Collection entries
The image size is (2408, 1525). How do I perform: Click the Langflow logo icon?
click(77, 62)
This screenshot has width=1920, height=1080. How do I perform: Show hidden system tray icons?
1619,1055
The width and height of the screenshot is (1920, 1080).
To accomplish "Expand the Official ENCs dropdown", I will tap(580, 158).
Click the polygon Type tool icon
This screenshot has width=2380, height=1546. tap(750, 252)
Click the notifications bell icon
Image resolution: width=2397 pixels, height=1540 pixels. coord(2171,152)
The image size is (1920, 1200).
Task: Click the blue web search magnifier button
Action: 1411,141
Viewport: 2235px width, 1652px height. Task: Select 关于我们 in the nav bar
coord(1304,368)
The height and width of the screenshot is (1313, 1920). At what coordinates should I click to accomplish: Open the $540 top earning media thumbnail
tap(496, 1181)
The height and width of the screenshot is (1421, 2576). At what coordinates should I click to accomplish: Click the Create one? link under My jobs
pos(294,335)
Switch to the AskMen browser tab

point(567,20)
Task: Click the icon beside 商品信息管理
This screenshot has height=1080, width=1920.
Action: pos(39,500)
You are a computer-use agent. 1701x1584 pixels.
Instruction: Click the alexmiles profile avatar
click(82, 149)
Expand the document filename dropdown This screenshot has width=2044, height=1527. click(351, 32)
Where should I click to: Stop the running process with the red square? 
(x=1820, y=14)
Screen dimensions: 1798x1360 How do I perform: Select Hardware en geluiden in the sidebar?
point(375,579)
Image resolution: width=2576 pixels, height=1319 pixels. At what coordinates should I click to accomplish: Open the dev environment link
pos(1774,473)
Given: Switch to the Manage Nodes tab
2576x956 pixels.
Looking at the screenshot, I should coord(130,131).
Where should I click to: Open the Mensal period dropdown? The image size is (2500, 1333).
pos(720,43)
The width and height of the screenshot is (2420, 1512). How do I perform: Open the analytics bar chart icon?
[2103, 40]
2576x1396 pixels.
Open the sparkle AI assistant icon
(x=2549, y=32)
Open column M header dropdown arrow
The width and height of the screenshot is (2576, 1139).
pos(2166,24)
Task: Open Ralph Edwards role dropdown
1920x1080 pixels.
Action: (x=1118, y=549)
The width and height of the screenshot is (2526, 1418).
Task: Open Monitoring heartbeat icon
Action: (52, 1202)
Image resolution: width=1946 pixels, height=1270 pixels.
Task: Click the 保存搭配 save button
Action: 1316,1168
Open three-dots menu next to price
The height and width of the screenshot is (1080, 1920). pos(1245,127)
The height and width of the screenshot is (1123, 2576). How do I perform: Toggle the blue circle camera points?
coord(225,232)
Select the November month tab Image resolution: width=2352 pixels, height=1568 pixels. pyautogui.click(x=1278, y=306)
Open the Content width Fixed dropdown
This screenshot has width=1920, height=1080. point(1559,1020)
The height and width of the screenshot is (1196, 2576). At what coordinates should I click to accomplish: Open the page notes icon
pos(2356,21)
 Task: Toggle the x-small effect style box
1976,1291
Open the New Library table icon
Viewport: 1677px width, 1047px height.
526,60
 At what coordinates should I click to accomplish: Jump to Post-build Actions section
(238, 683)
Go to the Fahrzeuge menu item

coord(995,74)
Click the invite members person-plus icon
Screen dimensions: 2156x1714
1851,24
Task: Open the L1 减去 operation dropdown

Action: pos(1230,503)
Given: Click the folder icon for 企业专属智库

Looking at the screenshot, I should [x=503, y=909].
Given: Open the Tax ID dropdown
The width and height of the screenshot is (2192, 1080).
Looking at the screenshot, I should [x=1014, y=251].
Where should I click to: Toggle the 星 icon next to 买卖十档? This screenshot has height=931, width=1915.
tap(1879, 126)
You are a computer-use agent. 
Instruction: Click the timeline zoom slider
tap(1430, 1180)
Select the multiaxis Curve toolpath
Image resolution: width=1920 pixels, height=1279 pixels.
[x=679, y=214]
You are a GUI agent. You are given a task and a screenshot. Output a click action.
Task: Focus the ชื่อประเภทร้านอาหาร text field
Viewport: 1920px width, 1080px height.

§ **WHAT IS BEING ASKED**
Set down exactly the lines of the data above, beginning with the line that has "The height and width of the screenshot is (1313, 1920)." and ending with the line that has "Task: Click the icon beside 商品信息管理", and no others.

§ **ANSWER FOR THE TASK**
The height and width of the screenshot is (1313, 1920). At what coordinates should I click to accomplish: Open the $540 top earning media thumbnail
tap(496, 1181)
The height and width of the screenshot is (1421, 2576). At what coordinates should I click to accomplish: Click the Create one? link under My jobs
pos(294,335)
Switch to the AskMen browser tab

point(567,20)
Task: Click the icon beside 商品信息管理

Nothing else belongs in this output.